EXTRAIT À LIRE:
+ + + +

Le Jour du chien noir

  1. « Autopsies psychologiques »

    « Poussé par une timidité maladive, Jeon Hak-soo tua Ra Sang-pyo » : c’est ainsi que commence cette histoire au cours de laquelle, donc, un homme en vient à assassiner l’un de ses voisins après une modique altercation. Le jeune avocat stagiaire Park Shim hérite du dossier de la défense. Dans le même temps, le corps de Sol Lisa est découvert dans la forêt, enterré, et c’est le policier Lee Pyeong-so qui va se mettre à enquêter sur ce cas. A priori, aucune ligne directrice entre ces deux affaires, et pourtant, Hak-soo et Pyeong-so vont graduellement aboutir à un même dénominateur commun : Ban Tak-shin, président d’une association et animateur d’un blog menant une lutte ouverte contre les anxiolytiques.

+ + + +

INFORMATIONS FOURNIES:
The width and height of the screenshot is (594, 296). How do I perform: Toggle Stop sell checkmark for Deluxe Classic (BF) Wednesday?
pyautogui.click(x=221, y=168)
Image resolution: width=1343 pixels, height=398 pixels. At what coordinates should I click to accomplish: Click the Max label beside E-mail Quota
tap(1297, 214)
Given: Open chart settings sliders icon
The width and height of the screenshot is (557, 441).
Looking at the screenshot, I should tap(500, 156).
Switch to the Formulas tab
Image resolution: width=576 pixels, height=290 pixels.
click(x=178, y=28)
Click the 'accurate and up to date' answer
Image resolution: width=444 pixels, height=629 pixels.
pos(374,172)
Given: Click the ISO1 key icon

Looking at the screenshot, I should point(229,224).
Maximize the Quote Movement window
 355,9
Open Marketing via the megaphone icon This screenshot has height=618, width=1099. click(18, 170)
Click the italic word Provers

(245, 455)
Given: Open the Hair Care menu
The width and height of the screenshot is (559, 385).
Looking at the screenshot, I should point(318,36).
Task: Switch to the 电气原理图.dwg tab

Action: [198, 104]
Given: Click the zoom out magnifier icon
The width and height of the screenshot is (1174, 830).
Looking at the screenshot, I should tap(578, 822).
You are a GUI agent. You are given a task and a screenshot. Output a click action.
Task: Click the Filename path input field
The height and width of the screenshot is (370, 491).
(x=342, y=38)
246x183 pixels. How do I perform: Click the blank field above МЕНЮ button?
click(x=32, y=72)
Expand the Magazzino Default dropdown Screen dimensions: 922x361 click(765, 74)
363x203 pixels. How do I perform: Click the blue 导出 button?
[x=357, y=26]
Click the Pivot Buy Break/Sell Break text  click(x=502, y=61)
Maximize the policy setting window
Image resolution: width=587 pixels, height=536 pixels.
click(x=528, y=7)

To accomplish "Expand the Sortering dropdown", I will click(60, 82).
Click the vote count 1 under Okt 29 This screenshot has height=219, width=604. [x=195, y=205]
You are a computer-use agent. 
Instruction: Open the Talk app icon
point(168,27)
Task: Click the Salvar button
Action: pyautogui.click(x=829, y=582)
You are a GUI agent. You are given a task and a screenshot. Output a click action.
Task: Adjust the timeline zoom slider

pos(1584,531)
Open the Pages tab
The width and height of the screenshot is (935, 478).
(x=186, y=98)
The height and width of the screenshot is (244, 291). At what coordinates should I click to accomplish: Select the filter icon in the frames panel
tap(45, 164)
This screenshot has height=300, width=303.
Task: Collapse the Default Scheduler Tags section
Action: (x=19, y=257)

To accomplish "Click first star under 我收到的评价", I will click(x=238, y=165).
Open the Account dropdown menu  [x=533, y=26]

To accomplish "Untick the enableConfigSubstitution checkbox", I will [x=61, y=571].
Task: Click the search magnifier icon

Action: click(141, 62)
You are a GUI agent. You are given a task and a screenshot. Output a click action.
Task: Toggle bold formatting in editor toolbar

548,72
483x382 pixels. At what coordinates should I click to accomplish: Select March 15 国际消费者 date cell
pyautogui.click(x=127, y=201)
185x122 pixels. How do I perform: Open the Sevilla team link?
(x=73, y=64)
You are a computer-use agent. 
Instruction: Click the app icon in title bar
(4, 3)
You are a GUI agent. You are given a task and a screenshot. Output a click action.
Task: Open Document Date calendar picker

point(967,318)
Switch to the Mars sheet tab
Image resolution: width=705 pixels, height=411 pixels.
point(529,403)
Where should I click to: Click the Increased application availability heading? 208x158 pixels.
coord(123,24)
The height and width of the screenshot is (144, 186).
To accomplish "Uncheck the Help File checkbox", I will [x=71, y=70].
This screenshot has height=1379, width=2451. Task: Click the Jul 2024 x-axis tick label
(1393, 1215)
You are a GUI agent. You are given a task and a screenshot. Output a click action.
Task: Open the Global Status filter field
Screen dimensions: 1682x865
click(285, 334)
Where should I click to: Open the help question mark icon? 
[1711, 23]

+ + + +

EXERCICE: Pourriez-vous poursuivre l'extrait sur Le Jour du chien noir à partir de sa dernière phrase ?

RÉPONSE:
    Avec ce polar très sombre, Si-woo Song dresse un portrait accablant de son pays – la Corée du Sud – en proie à un taux de suicide ahurissant et au phénomène de la dépression. Si l’histoire semble de prime abord classique, l’auteur nous dépeint une contrée affligée par les automutilations, le mal-être, l’autodestruction et les ravages infligés dans la jeune frange de sa population. Chaque chapitre est habilement amené, s’intéressant à l’un des protagonistes du récit, et l’on ne peut que saluer la profondeur humaine que l’écrivain a conférée à chacun d’entre eux. Park Shim, avocat débutant aux sourcils charbonneux, s’illustre par sa pugnacité, Lee Pyeong-so déplore amèrement le fait que sa femme et leur enfant soient allés aux Philippines, et Ban Tak-shin mène un combat actif contre les firmes pharmaceutiques après la défenestration de son fils de douze ans qui se serait suicidé, d’après lui, après l’arrêt de son traitement à base d’antidépresseurs. Si l’intrigue purement policière passe parfois au second plan, Si-woo Song n’oublie jamais l’aspect sociétal dans ses récriminations et ses engagements, soulignant les maux causés par l’usage de certains psychotropes que des patients vont jusqu’à acquérir à l’étranger pour tenter d’échapper à leurs souffrances. Néanmoins, on se régale tout au long de ce livre, tant le sujet et le point de vue sont originaux, et c’est finalement dans une chambre d’hôpital que nos deux enquêteurs comprendront ce qui s’est réellement passé, avec en face d’eux un prédateur désormais démasqué, manipulateur et d’une rare psychopathie.

    Un roman atypique, tant dans le fond que dans la forme, et qui se distingue également par son scénario retors.